GOAL OF THE EXERCISE: Once you reach the line containing "Image resolution: width=1024", return it and every line after it exactly, through the end of the records below, with no pictures.

INFORMATION GIVEN:
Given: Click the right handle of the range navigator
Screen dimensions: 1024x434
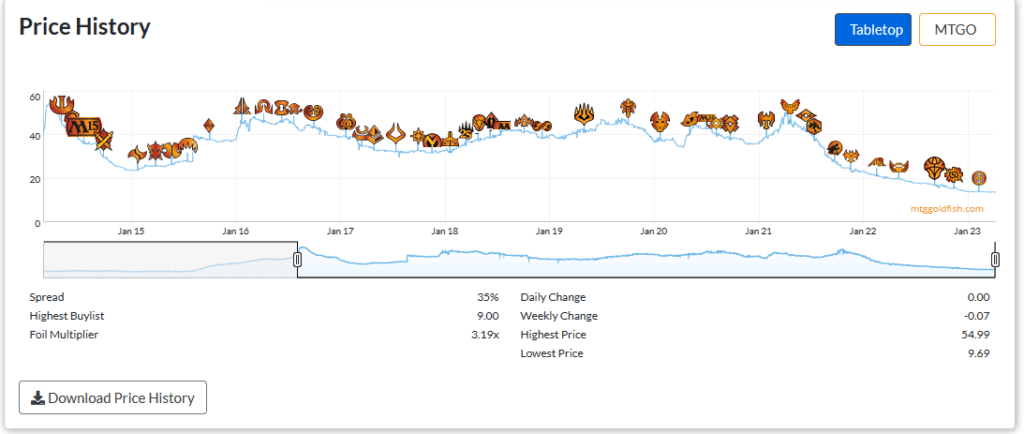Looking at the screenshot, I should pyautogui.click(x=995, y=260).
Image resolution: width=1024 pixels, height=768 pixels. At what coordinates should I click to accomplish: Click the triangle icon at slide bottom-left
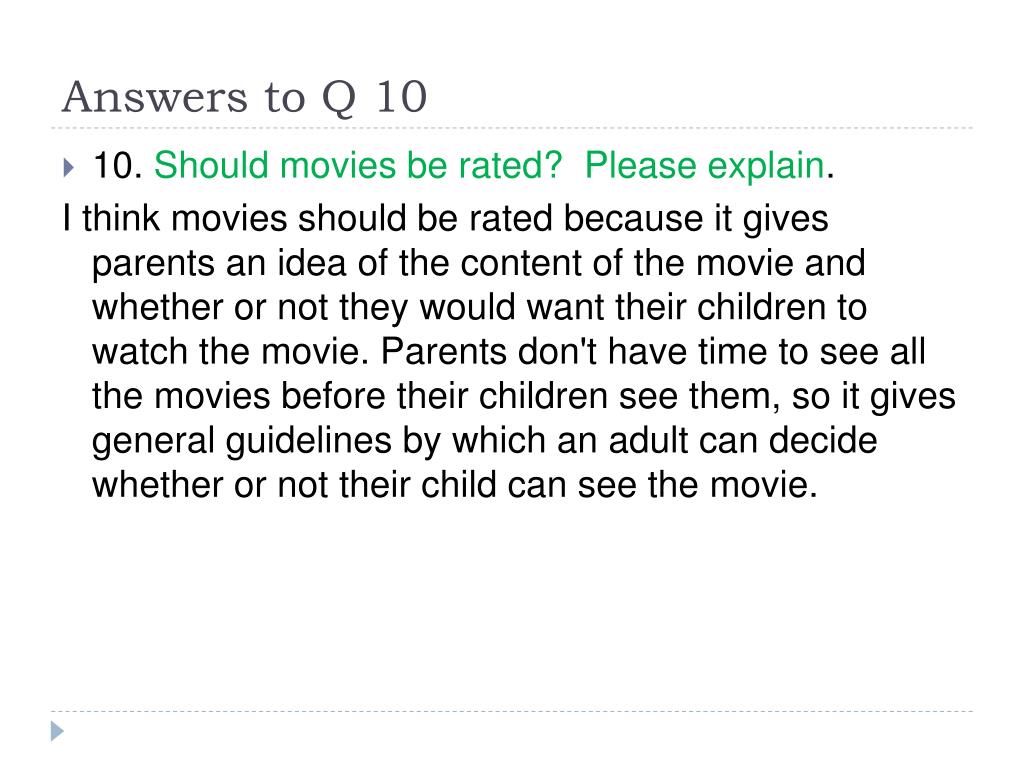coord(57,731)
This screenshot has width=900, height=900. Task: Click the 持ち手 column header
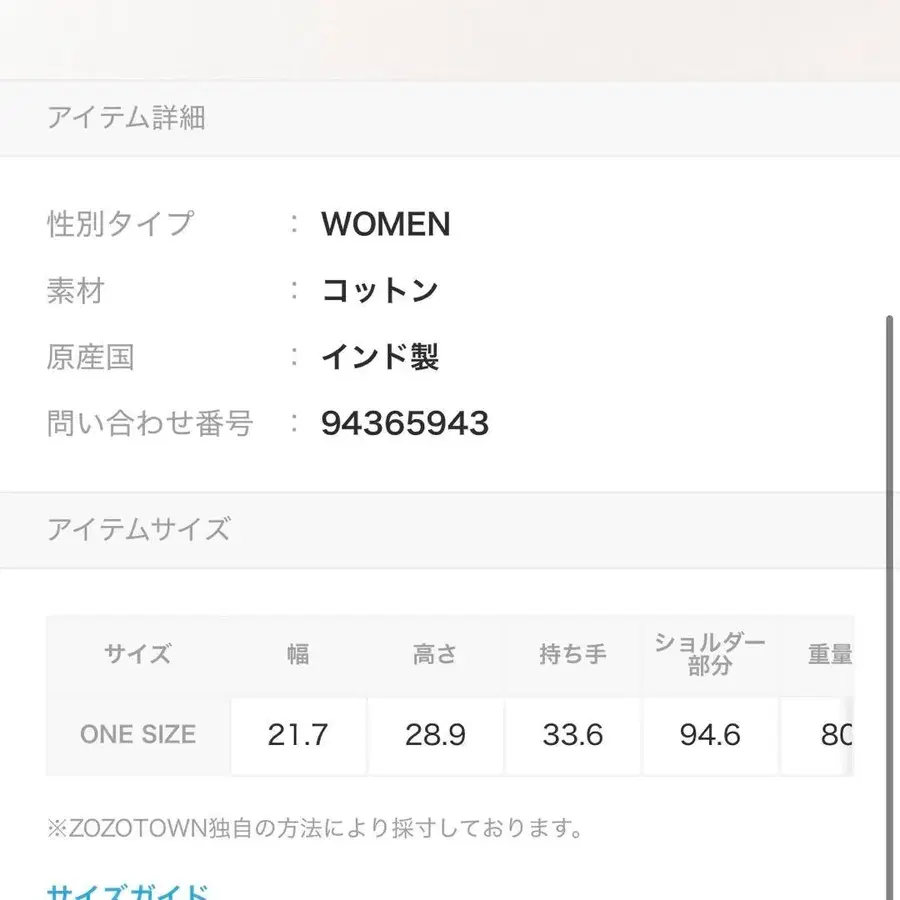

COMPLETED EXERCISE:
Image resolution: width=1024 pixels, height=768 pixels. At what coordinates should I click to accomplish: Click the triangle icon at slide bottom-left
coord(57,731)
This screenshot has width=900, height=900. Task: Click the 持ち手 column header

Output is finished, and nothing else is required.